### Your instructions
Pull out every line of the data below that contains the string "Task". Match case exactly.

### Materials provided
--- Start ---
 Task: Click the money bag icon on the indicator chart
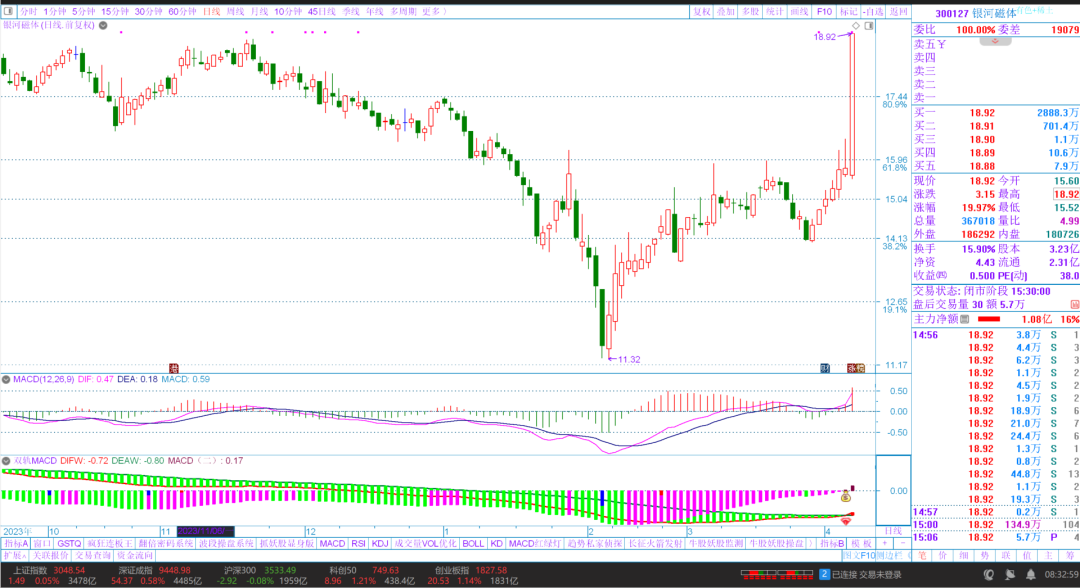click(x=846, y=496)
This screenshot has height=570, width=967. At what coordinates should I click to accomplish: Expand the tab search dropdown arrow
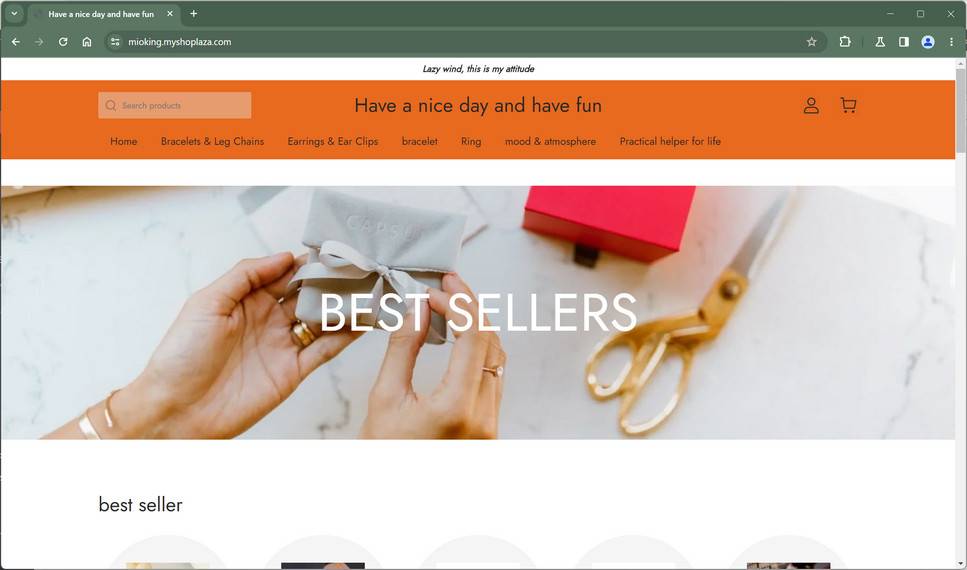pos(14,14)
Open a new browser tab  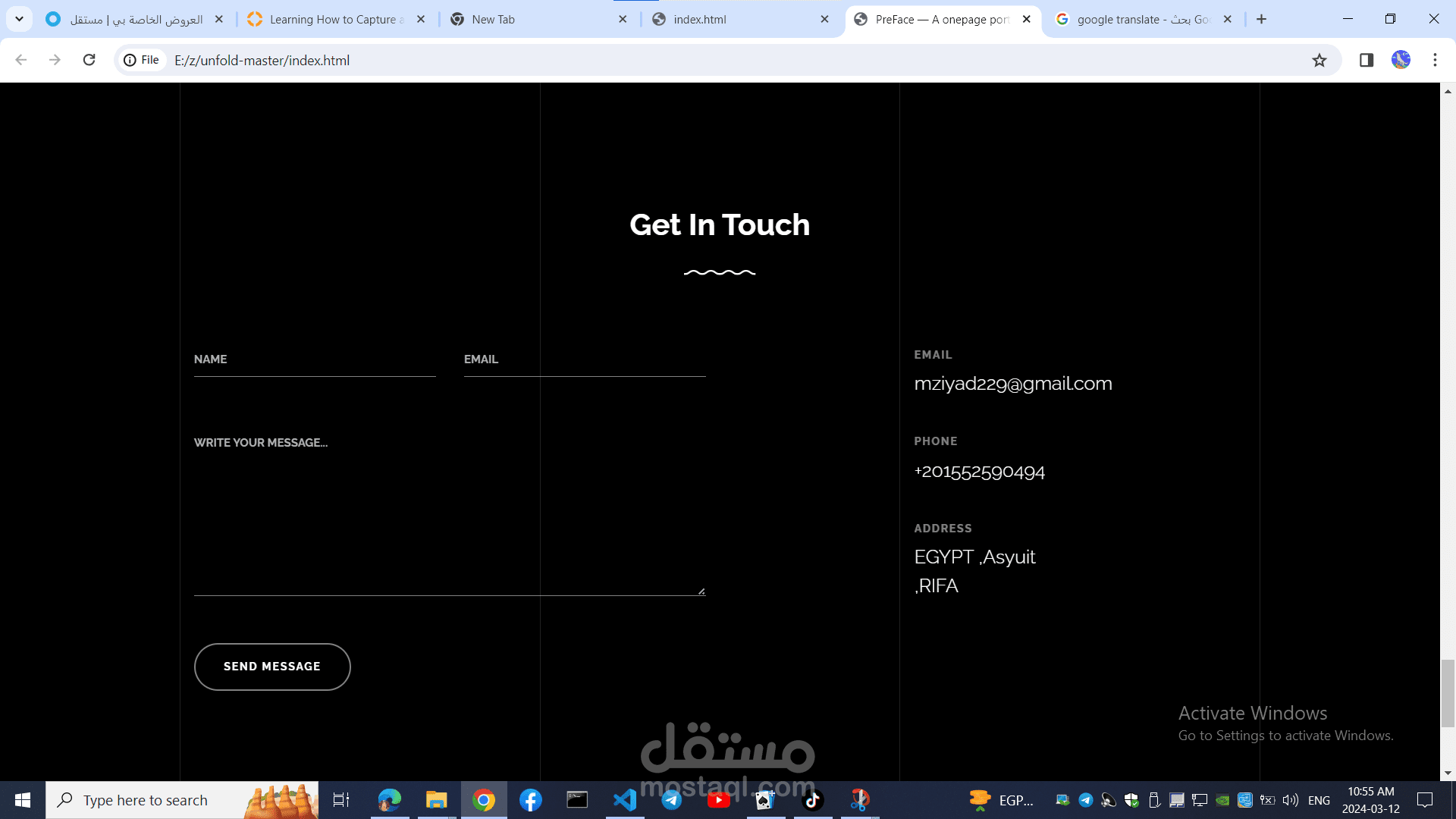(x=1261, y=19)
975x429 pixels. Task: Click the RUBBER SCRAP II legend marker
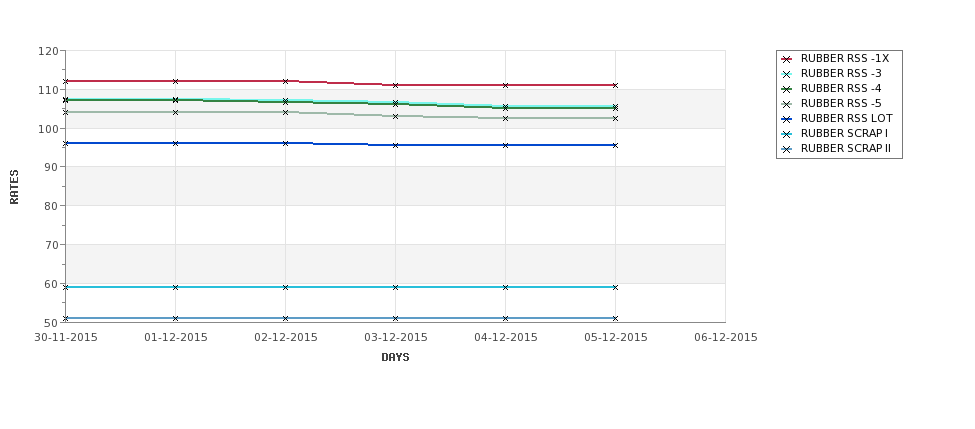click(x=786, y=149)
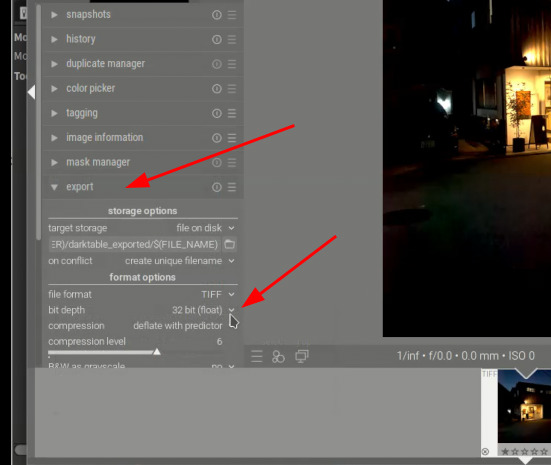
--- End ---
### Worked answer
 Task: Click the money bag icon on the indicator chart
975x429 pixels. Task: Click the RUBBER SCRAP II legend marker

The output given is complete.